Heating devices such as ceramic heat emitters, heating pads, heat tape, and basking lamps do well at warming reptile enclosures but it’s best to pair them with a thermostat. A thermostat regulates the temperature by telling the heater to turn on or off. If its too cold, the heater turns on. Too hot and the heater shuts off.
A good thermostat makes a massive difference in the health of frogs, snakes, lizards, turtles, and other exotic animals. That’s why I’ve taken the time to create a comprehensive guide for buying a thermostat.
By the end of this page, you’ll feel confident knowing which thermostat is best for you. Rest easy knowing the heating elements are safely providing the perfect amount of heat for your reptiles and amphibians.
The first step is to determine which type of thermostat you need. Don’t worry, I’ve got you covered. I’ll show you which brands are most accurate and most importantly, which thermostat is right for your setup.
Listed below are the four thermostat brands I think you’ll like. But please, don’t pick one yet; it’s just to show you which ones I’ll be comparing in the review section.
|Vivarium Electronics (Best Overall, Expensive)|
Another top-notch device.
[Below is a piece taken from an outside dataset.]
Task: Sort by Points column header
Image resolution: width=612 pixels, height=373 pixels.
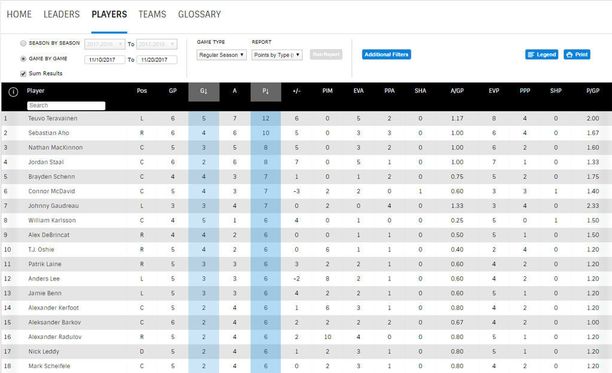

It has basically anything you need to regulate your enclosures
Top of the line with all the bells and whistles. It’s expensive, but worth it if you need extreme accuracy.
|Exo Terra Thermostat (Highly recommended)|
Highly recommended. This thermostat has some amazing features for the price.
|JumpStart Digital Thermostat|
A quality thermostat and the least expensive thermostat on this list. Good for single heater setups.
Great for beginners. One of the best thermostats available. Has dual sockets; heating and cooling.
Different Types of Thermostats
Learning the difference between the three types of reptile thermostats is the first step to deciding which is best for your setup. Once you know the kind you need, I’ll reveal which products are the best for each type of thermostat. So, let’s get started.
An “On/Off” thermostat works by turning on the heater when the temperature is too cold. Likewise, they also turn the heater off when it gets too hot.
I’ll give you an example of how this works but first, let’s go over the basics. Plug in the thermostat and input the desired temperature. The temperature is determined by the needs of your reptile. Whatever you input here will determine how hot or cold it gets within your pet’s enclosure.
Most on/off thermostats are digital but there are a few analog options as well. Anyway, once you’ve set the temperature its time to plug your heating device into the thermostat. This can be a heat mat, ceramic heat emitter, heat tape, etc.
Last but not least, it’s time to place the thermometer probe within the enclosure. The probe is the part that reads the temperature. When it gets too hot, it tells the thermostat to shut off the heater. When it gets too cold, it tells the thermostat to turn on the heater.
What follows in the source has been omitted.